Format the records that begin with the line containing "Image resolution: width=1200" and end with the line containing "Action: [1146, 84]", both lines included, as a JSON list of strings with one string per line and blank lines omitted.

-- Start of Data for this task --

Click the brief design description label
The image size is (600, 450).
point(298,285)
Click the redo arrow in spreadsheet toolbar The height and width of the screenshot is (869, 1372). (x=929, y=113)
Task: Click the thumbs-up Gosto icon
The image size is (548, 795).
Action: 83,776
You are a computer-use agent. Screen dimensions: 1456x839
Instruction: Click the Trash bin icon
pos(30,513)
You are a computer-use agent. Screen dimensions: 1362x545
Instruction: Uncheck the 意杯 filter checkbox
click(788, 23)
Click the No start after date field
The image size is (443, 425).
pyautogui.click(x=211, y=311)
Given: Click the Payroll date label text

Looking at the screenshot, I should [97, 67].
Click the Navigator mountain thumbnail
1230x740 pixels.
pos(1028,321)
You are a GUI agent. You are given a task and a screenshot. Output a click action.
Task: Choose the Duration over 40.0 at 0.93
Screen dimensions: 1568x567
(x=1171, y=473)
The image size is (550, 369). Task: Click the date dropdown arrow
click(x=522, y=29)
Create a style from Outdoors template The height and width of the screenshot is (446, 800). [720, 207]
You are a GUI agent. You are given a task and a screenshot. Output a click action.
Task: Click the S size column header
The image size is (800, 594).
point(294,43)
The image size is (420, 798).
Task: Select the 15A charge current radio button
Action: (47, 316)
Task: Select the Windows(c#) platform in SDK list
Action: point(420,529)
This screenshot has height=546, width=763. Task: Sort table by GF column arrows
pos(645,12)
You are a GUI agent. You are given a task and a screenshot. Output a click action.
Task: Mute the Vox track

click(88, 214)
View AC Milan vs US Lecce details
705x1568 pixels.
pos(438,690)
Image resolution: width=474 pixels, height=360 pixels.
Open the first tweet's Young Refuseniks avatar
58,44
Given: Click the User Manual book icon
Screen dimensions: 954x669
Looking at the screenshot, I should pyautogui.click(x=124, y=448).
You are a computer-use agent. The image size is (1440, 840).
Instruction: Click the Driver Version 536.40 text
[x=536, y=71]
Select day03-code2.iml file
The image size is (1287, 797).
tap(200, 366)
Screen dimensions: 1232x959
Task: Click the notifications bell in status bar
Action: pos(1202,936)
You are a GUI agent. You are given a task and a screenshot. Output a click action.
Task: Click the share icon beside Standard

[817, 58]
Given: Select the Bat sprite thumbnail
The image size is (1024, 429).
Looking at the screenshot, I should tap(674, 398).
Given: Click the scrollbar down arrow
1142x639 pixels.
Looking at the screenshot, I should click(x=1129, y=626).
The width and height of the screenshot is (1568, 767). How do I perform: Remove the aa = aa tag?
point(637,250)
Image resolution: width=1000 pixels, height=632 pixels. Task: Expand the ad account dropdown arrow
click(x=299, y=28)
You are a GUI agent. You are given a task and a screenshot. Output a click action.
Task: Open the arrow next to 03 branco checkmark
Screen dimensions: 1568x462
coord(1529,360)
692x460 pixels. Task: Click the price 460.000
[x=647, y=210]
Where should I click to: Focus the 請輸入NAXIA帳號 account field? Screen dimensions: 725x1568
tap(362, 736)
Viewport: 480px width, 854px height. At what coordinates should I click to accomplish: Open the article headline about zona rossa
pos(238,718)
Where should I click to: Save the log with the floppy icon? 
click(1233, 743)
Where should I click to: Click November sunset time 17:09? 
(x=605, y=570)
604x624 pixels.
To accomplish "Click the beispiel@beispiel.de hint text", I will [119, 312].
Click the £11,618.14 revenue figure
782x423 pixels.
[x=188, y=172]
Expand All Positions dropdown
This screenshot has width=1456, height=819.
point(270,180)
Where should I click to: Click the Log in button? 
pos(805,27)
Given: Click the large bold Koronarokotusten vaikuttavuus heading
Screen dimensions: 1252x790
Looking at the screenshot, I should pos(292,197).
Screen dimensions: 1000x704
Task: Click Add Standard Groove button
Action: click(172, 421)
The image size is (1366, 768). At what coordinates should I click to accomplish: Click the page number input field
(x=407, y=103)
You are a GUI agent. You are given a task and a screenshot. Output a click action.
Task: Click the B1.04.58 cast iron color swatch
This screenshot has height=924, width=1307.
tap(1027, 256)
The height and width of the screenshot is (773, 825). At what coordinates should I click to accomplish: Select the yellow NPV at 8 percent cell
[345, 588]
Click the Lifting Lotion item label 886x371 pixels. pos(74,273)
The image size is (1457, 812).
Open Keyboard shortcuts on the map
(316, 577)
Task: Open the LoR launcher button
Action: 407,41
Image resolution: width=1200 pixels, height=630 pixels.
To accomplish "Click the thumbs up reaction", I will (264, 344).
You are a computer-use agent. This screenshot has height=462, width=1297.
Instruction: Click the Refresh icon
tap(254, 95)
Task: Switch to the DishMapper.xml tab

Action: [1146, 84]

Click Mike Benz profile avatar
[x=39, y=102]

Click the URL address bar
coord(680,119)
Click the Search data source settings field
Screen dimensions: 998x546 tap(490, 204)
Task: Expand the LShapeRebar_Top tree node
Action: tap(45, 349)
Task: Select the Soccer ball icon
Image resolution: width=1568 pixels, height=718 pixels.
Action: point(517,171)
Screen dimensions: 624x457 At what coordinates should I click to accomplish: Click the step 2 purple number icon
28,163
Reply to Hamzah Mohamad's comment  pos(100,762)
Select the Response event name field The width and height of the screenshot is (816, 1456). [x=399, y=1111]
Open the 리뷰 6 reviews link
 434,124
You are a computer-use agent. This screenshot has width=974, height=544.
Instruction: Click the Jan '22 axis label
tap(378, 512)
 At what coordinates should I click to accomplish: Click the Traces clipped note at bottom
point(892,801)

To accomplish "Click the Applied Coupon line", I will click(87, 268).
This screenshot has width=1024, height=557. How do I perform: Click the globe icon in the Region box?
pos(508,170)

-- End of Data for this task --

* **The result**
[
  "Image resolution: width=1200 pixels, height=630 pixels.",
  "To accomplish \"Click the thumbs up reaction\", I will (264, 344).",
  "You are a computer-use agent. This screenshot has height=462, width=1297.",
  "Instruction: Click the Refresh icon",
  "tap(254, 95)",
  "Task: Switch to the DishMapper.xml tab",
  "Action: [1146, 84]"
]